NVIDIA's already demonstrated its ACE technology, which it debuted with the Ramen Shop demo last year. ACE stands for 'Avatar Cloud Engine', and it uses a combination of multiple AI models working in concert to deliver lifelike AI characters that can accept dynamic (i.e. not pre-scripted) inputs and give responses that are generated on the fly by AI. We've tried it; it's pretty wild, and while extant demos have had their flaws, it's very easy to see the potential for such a technology.

As it happens, ACE is coming to a "real" game (as opposed to a tech demo) sooner than anyone really expected. Chinese developer Seasun Games, now known as Amazing Seasun Games, is working furiously on its upcoming mecha action title Mecha BREAK, due to release early next year. One of the features apparently coming to the final version of the game is NVIDIA's ACE for NPC interactions.

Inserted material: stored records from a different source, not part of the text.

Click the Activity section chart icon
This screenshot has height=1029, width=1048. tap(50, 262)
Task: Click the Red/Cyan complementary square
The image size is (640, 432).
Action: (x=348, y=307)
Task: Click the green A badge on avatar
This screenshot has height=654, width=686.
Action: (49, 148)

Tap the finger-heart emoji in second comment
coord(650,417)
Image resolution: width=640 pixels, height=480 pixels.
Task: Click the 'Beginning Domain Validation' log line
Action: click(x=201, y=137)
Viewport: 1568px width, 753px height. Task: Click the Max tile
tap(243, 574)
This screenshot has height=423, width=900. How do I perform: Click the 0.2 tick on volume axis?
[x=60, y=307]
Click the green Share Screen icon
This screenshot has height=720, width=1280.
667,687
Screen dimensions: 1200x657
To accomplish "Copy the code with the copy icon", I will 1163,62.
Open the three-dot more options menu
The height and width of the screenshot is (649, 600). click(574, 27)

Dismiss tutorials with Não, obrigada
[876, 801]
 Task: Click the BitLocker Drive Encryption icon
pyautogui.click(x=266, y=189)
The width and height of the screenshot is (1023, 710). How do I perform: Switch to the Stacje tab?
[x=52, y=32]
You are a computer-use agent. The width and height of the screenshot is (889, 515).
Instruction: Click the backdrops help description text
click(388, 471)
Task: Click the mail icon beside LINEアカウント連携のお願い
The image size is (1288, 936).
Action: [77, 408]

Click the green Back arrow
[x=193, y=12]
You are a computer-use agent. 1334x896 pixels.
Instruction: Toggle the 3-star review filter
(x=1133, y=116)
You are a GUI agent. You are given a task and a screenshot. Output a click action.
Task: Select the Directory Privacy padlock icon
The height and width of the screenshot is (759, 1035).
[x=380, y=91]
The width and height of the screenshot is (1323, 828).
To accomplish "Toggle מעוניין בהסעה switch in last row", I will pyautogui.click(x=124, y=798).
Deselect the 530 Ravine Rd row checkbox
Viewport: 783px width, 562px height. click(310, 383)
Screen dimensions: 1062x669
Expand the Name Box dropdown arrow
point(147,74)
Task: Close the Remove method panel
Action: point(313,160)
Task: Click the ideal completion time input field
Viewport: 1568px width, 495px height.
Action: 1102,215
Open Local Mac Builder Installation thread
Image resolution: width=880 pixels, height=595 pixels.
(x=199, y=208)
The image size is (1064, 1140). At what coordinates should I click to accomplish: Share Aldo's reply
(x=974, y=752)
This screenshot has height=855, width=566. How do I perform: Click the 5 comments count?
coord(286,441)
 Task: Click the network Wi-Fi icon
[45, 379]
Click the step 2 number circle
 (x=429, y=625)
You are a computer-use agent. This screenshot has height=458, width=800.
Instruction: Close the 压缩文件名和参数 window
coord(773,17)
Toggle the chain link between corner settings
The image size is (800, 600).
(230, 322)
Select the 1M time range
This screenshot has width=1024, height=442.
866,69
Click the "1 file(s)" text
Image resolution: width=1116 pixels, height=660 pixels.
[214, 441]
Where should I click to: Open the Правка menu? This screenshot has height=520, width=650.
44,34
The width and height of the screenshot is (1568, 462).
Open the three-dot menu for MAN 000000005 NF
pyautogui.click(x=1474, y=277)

The video embedded above shows a demo of the technology in action. The player asks a character in the game for advice on selecting which mech to use for a particular mission. The character's responses are reasonably life-like, although we have to note that they're not particularly immersive; the character says "players" instead of "pilots" or another in-world term. Still, the demo is pretty cool and very brief; check it out.

NVIDIA says that the language model in use is called Nemotron-4 4B Instruct, and that it is designed for role-playing. It's delivered as an NVIDIA Inference Microservice, a containerized version of the model ready for integration into other applications. Nemotron-4 4B Instruct interfaces with NVIDIA's Audio2Face-3D for facial animation as well as OpenAI's Whisper for speech recognition; all of this is done on-device.

Meanwhile, Elevenlabs' technology provides the voice synthesis, although that part is done through the cloud. It's not clear whether players will be able to converse with NPCs (simply lacking voice) when that cloud service is unavailable, but given that Mecha BREAK is an online game to begin with, that's a relatively minor concern. It's also not clear if players will be required to engage with ACE to play the game or it will be a strictly optional feature.



Of course, Mecha BREAK also supports NVIDIA's DLSS, including DLSS 3 frame generation. The company has the video above where you can get a peek at the gameplay; if you're really into it, you can head to the official site to sign up for the upcoming Steam beta. Jensen Huang previously noted on stage that other large game developers are experimenting with ACE—primarily Chinese companies like Hoyoverse, NetEase, and Tencent. It will be a strange future if this technology goes mainstream.